- **Série de tâches**:
a - Résumez le texte sur Carla Bruni en deux phrases.
b - Reprenez le texte sur Carla Bruni à partir de la dernière phrase et poursuivez-le.

Son duo avec un ex-président déroute parfois en France, mais fascine à l’étranger. Les médias américains se sont délectés de ce conte de fées lors de sa tournée US. Elle n’a pas manqué de leur détailler son coup de foudre lors de la blind date fomentée par Jacques Séguéla et son épouse un soir d’automne 2007. Autant de séquences romanesques qui ont séduit le public américain, « tout comme sa musique à la fois cosmopolite et pourtant si typiquement française », note Bertrand Dicale. Carla prévient, elle ne raccrochera jamais et s’imagine déjà en très vieille chanteuse, comme elle le confie sur D8 : « Si les gens ne viennent pas, je chanterai dans le métro ! » Underground toujours !
Gala : Pourquoi avoir accepté qu’une équipe vous suive sur cette tournée. Quelles sensations vouliez-vous faire partager ?
Carla Bruni : Au moment où on a enregistré mon album live a l’Olympia, on a imaginé, avec Barclay mon label, de réaliser un petit film musical qui accompagnerait sa sortie. L’équipe était très simple, en plus des musiciens et de la technique, et on se sentait comme en famille. Les concerts de New York et de Los Angeles furent des beaux moments de cette tournée et je suis heureuse d’avoir pu en garder une trace. Le temps passé avec Freddy Koala et Daniel Lanois étaient aussi des moments de grâce pour moi. Los Angeles est un lieu magique et constamment créatif pour la musique indépendante aujourd’hui, c’est une ville faite pour la musique et les musiciens.
Gala : Vous dites que la scène est quelque chose de « consumant ». Pourriez-vous désormais vous en passer ? Vous posez toutefois des limites et refusez d’emmener vos enfants en tournée.

- **Données fournies**:
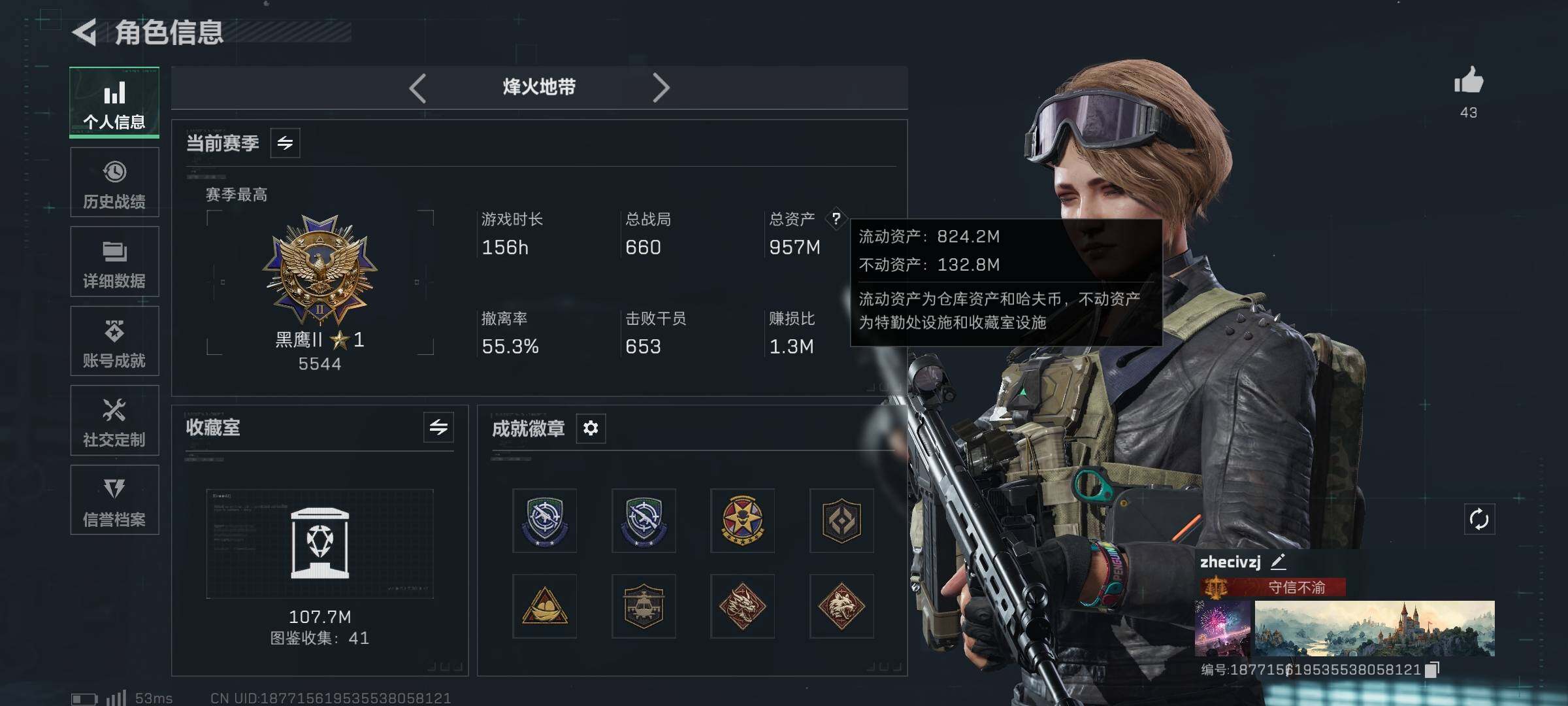This screenshot has height=706, width=1568.
Task: Edit nickname zhecivzj pencil icon
Action: tap(1279, 562)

- **Réponses dans l'ordre**:
a - Le duo de Carla Bruni avec un ex-président fascine à l'étranger, et les médias américains se sont délectés de ce conte de fées lors de sa tournée aux États-Unis. Elle explique avoir accepté qu'une équipe la suive pour réaliser un petit film musical accompagnant la sortie de son album live enregistré à l'Olympia, et se dit heureuse d'avoir gardé une trace des concerts de New York et de Los Angeles.

b -
C. B. : Je n’aimerais pas arrêter de faire de la scène, c’est tout de même une grande partie de mon métier et j’aime beaucoup ça. Si je n’emmène pas mes enfants en tournée, c’est que j’ai la sensation qu’ils ont besoin d’autre chose et qu’ils n’aimeraient pas forcément m’accompagner sauf exceptionnellement. Ils ont déjà leur vie, au fond.
Gala: Comment gérez-vous l’articulation vie d’artiste-vie de famille, quand travaillez-vous à vos chansons ?
C.B.: Je fais comme beaucoup d’autres femmes dans le même cas, quel que soit leur travail, sauf que j’ai la chance de pouvoir être aidée avec mes enfants, notamment par ma mère qui s’en occupe avec assiduité et par mon mari qui veille sur tout le monde. Je suis partie en tournée le cœur léger de savoir mes enfants choyés et heureux. Je travaille a mes chansons la nuit, lorsque tout le monde dort.
Gala : Quel regard portez-vous sur votre évolution en tant qu’artiste au fil des ans?
C. B. : Je ne sais pas juger mon évolution en tant qu’artiste, il est difficile de se juger soi-même… Ce que je sais, c’est que j’aime écrire, travailler, composer, chanter, j’aime essayer de tisser quelque chose. Je continue de travailler chaque jour, je peaufine les textes, la musique ou la voix, je ne pourrais pas faire un autre métier que celui-là .
Gala: Vous avez pris des cours de chant? À quel rythme?
C.B.: Pour la voix, c’est vrai, j’ai suivi beaucoup de cours et ce n’est pas fini! Je suis loin de savoir chanter comme j’aimerais le faire.
Gala: Certains critiques musicaux jugent vos textes plus « anguleux » qu’auparavant. Comment l’expliquez-vous ?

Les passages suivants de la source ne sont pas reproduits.